Amazonのイギリス倉庫では5年間で1400回以上救急車が呼ばれている - GIGAZINE
サンダース議員らの調査によると、Amazonは自社倉庫での負傷率が他業界の平均と比べて2倍であることを把握しており、安全衛生担当者はノルマ見直しを提言していたものの、業績に影響が出ると懸念した上層部によって提言は退けられたとのこと。
サンダース議員は調査の結果を受けて「160ページの報告書によって明らかになった、Amazonの倉庫での極めて危険な労働条件は容認できるものではありません。Amazonの経営陣は、従業員の健康や安全よりも、利益を優先することを繰り返し、負傷者を減らすための勧告を無視してきました」と指摘しました。
Amazonは、サンダース議員らの提出した調査報告書について「事実誤認があり、時代遅れの情報をもとにしている」と批判。「従業員の安全性は、Amazonで常に最優先事項です」と題した反論記事を公開しています。
Amazon response to Bernie Sanders’ misleading workplace safety report
https://www.aboutamazon.com/news/policy-news-views/amazon-response-to-senator-bernie-sanders-report-on-workplace-safety
なお、Amazonの反論に対して、労働者のために戦っている記者のジェーン・チュン氏は、再反論を行っています。

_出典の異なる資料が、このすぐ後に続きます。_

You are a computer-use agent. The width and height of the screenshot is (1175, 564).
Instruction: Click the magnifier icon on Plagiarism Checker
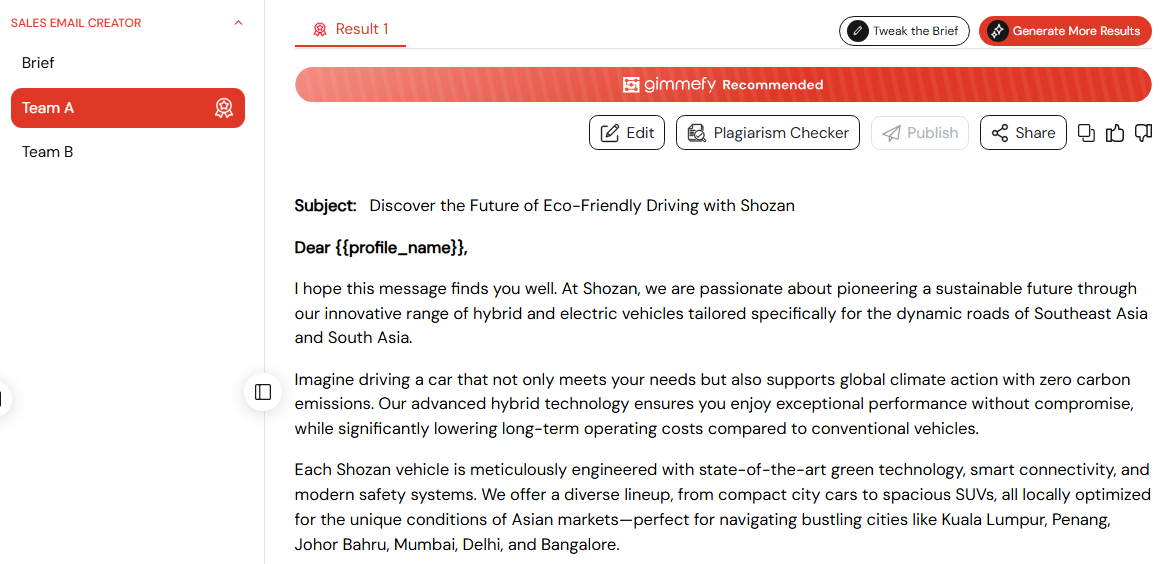click(697, 133)
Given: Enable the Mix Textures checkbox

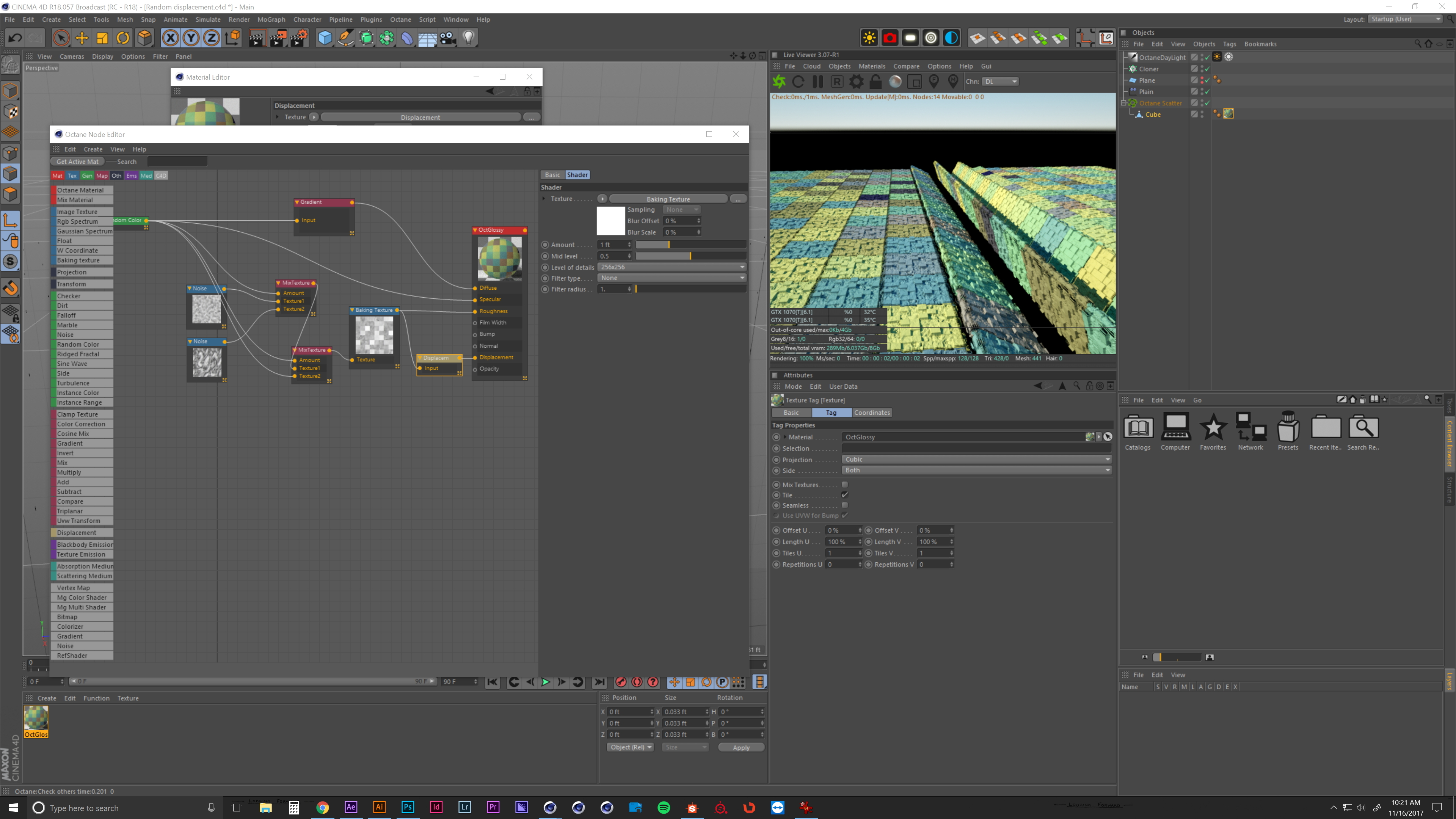Looking at the screenshot, I should (x=844, y=485).
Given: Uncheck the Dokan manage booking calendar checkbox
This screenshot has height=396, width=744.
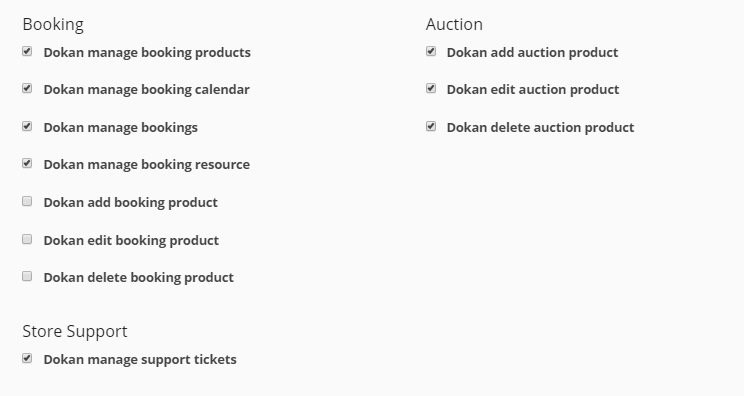Looking at the screenshot, I should pos(27,88).
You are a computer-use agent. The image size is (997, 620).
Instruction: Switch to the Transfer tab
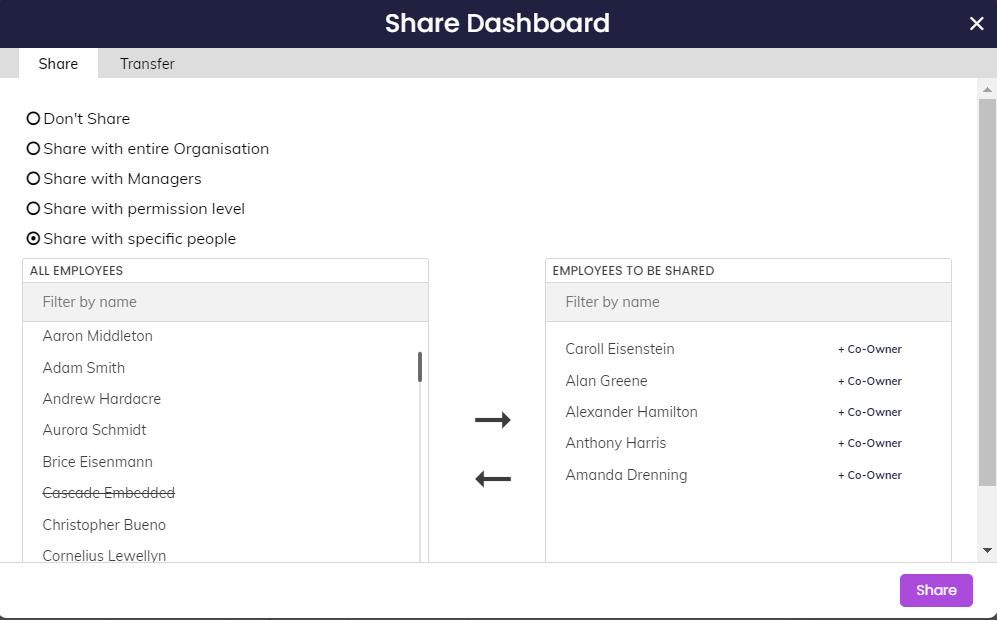pos(147,63)
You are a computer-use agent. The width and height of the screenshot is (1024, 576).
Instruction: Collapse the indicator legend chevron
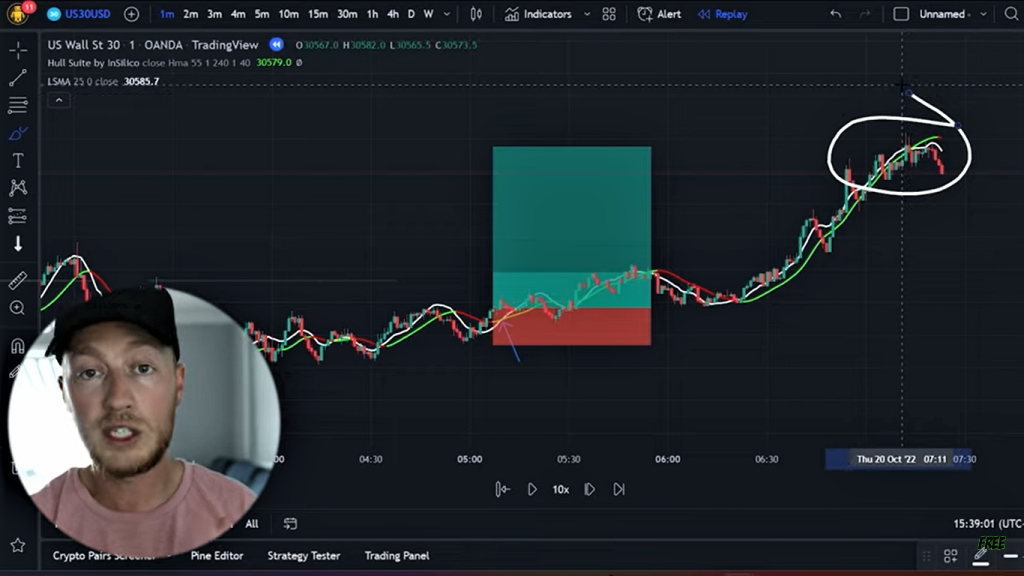59,100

チュン氏の指摘の1点目は、Amazonが「今回の上院による調査に対して、自発的に誠意のある協力を行った」と説明した点。チュン氏によると、実際にはAmazonは「多くの文書を作ることは時間の浪費だ」と逃げ回り、代わりに的外れな研修資料を調査委員会に送りつけたそうです。
また、Amazonの「労働者に速度を上げるよう働きかけたことで、負傷は減少した」という主張に対して、「負傷率が他社平均の2倍を超えた外れ値の年を基準とした上で『負傷率が低下した』と説明している」と、説明の不透明さを暴いています。
チェン氏によると、Amazonは「社内プロジェクト『Project Elderwand』によって、強制的に休憩を取らせることは負傷者減少につながらないという結果が示された」と主張しているとのことですが、実際に「Project Elderwand」が示したのは、作業の反復回数に上限を設けることで腰痛が防止できるということでした。しかし、上層部は作業に上限を設けるという提案を受け入れなかったとのこと。
チェン氏が指摘したAmazonのウソは13点に上り、最後にチェン氏は報告書により「Amazonは何年にもわたって従業員のケガについてウソをついてきた」「Amazonはケガの原因を特定したにもかかわらず、対応勧告には従わなかった」「Amazonの倉庫は同業他社と比べて2倍危険」という3つの事実が明確になったとまとめています。